SP7: Spectroscopic studies of magnetic molecular materials

The exploitation of the magnetic degrees of freedom of molecular materials is one of the possibilities to achieve future "spintronic" technologies. Progress in this direction requires the development of advanced functional materials and the thorough characterization of their magnetic and electronic properties. The achievement of a fundamental knowledge on the electronic and magnetic properties of novel molecular materials containing transition metal sites, as investigated within our research unit, is a prerequisite for any application and the central goal of this project. We apply complementary, spectroscopic methods in order to characterize the electronic and magnetic properties of the molecular materials and their interfaces to electrode materials. In particular, we determine the occupied and unoccupied electronic density of states, the electronic excitation spectrum, the alignment of the electronic molecular levels at contacts to electrode materials, the transition metal 3d occupation and spin and the changes induced by charging of the molecules. Our results and the close collaboration within this research unit will enable the further development of the materials and the understanding of their performance in the anticipated devices.

SP8: From the preparation of molecular layers and their (magneto-)optical investigation towards laterally stacked devices

The performance of devices based on molecular materials is not only determined by intrinsic properties of the molecular building blocks. The molecular orientation, the film morphology as well as the nature of the interfaces are crucial for the device performance. By probing vibrations and optical transitions, (magneto-)optical spectroscopic techniques provide excellent tools to explore molecular properties and film properties.

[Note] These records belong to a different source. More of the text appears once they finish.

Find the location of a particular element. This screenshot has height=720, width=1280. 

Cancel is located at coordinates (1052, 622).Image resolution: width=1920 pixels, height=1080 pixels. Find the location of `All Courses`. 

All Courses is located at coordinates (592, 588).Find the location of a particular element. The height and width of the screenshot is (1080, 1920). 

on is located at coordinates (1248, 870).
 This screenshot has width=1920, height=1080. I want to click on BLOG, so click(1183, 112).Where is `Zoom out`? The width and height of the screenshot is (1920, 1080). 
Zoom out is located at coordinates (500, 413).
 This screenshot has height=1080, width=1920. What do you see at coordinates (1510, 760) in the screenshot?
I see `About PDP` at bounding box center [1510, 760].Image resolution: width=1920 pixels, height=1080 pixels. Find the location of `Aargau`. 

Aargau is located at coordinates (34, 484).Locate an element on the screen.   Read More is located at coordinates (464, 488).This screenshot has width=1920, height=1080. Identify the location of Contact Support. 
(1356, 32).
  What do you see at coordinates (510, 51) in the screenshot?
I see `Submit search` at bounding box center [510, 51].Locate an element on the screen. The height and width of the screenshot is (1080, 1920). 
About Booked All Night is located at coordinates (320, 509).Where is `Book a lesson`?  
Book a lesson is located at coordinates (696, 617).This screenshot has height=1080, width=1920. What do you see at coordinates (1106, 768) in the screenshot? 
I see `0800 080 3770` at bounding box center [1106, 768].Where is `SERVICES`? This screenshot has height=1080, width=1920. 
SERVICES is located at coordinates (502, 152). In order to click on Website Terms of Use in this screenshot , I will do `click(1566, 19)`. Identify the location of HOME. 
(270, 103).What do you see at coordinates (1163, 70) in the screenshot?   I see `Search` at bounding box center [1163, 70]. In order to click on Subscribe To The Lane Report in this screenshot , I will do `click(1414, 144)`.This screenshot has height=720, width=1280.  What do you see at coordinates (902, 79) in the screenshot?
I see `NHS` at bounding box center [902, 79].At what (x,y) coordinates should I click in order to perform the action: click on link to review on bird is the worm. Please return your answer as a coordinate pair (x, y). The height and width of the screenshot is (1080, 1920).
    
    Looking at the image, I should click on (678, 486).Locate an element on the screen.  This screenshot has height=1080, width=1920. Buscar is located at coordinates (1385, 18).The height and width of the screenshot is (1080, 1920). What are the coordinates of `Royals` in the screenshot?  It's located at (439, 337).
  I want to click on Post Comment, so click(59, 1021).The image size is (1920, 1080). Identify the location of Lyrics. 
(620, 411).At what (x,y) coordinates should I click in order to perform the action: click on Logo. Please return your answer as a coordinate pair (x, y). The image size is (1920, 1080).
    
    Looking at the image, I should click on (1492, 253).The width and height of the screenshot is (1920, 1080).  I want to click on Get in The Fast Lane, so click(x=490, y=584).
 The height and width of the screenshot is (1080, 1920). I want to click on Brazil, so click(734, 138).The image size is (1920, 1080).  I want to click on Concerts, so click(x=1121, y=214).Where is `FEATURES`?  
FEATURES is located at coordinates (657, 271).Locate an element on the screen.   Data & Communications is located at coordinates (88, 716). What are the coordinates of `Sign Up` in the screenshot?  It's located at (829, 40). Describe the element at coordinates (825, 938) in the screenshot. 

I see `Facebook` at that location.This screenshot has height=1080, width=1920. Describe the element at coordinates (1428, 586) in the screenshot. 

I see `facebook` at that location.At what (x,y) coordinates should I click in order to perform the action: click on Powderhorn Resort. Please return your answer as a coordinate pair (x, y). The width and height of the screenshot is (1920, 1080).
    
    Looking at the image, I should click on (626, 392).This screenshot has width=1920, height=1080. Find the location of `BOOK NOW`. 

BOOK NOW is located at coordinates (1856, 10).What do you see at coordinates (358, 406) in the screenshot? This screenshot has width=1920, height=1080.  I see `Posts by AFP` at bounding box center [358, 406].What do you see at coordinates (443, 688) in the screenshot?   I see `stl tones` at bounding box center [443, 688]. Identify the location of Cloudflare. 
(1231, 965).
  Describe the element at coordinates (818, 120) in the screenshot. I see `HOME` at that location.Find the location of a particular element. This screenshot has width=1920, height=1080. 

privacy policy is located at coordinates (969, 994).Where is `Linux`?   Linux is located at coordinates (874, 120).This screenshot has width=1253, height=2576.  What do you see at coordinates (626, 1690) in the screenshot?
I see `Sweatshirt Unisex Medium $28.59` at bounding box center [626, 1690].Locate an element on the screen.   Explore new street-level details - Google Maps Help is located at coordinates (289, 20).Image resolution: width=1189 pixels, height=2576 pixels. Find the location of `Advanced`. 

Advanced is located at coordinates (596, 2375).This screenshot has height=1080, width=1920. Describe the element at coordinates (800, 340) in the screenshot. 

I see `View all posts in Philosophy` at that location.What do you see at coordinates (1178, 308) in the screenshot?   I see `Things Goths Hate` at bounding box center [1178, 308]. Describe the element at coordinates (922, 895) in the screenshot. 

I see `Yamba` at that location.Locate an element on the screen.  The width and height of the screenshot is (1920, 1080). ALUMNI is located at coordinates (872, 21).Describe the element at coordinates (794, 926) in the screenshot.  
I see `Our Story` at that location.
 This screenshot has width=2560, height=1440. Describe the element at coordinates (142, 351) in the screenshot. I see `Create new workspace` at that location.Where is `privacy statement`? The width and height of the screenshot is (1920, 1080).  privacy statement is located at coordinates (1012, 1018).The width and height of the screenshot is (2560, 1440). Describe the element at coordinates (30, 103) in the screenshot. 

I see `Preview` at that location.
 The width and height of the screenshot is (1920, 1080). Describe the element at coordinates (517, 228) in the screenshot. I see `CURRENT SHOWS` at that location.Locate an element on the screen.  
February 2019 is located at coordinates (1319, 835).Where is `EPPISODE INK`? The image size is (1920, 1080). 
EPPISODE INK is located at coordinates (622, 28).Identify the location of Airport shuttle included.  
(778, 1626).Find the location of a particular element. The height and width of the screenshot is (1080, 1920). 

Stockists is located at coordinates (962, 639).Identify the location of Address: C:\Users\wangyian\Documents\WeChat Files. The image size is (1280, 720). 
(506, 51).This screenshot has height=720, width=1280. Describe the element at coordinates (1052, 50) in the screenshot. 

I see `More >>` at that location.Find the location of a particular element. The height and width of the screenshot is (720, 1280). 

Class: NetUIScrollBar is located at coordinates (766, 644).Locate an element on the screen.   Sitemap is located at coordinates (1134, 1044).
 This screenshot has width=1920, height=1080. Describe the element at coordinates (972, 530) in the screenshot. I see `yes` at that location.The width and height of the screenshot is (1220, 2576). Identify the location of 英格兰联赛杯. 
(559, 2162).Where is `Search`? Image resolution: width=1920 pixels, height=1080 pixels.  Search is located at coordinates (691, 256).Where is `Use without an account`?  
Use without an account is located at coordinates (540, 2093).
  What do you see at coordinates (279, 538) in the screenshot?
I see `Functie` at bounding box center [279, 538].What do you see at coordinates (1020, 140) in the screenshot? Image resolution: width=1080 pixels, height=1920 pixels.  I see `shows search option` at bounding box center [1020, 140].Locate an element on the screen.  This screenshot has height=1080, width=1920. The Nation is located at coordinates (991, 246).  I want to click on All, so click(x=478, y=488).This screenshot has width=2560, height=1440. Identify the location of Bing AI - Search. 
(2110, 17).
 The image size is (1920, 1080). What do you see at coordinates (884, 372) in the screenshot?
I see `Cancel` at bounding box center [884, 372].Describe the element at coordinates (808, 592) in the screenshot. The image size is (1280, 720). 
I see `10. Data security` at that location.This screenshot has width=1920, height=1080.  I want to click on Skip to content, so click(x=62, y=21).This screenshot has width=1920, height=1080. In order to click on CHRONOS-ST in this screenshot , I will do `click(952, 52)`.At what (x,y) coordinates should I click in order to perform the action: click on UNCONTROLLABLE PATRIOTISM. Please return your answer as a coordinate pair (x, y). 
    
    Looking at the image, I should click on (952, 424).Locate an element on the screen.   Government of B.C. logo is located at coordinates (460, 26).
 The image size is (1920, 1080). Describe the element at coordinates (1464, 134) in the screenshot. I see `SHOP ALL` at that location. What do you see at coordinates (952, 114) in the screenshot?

In this project thin films of magnetic molecules will be deposited by spin and dip coating as well as by organic molecular beam deposition onto flat substrates and their properties will be investigated by optical and magneto-optical spectroscopic methods. The knowledge on the film properties will be transferred to the fabrication of laterally stacked spintronic devices on substrates structured by semiconductor processing (lithography, Si patterning, oxide and metal deposition).

SP9: Transport through spin-polarized semiconductor/molecule/semiconductor tunnel junctions

This project aims at polarizable molecular spins in a tunneling barrier manipulated by an external magnetic field and operated as true spin valves, either for the generation or the control of highly spin-polarized currents. However, transport through magnetic self-assembled molecular layers (SAM) has been limited to metal/molecule/metal or - in much fewer cases - metal/molecule/semiconductor junctions. Ultimately, it would be desirable to create a metal free semiconductor/molecule/semiconductor (S/SAM/S) junction to make full use of the unique band structure tunability of intentionally doped semiconductors. In a first approximation, for semiconductor/molecule junctions, the corresponding barrier height is the energy difference between the edge of the conduction or valence band and the LUMO or HOMO, respectively, depending on the semiconductor doping type [A6]. Once the barrier can be tuned by changing the semiconductor doping type, S/SAM/S junctions would allow us to control the charge injection in the magnetic molecules by carefully setting the doping concentration of both semiconducting electrodes. This would for example allow studying transport through a p-type/molecule/n-type junction, which - for degenerate semiconductors - could reveal new features in the IV curve of an interband tunneling diode. Furthermore, a technique that allows large scale integration of S/SAM/S devices on a single chip would be highly desirable. While the assembly of molecules on a semiconductor (and therefore a bottom contact) is possible, the great challenge is to establish an equally good top semiconductor contact to a molecular layer, which has not been achieved, yet. The aim of this project is therefore to fabricate - for the first time - molecular magnet-based S/SAM/S spin-valves and the investigation of the transport properties of such vertical, but also horizontal devices.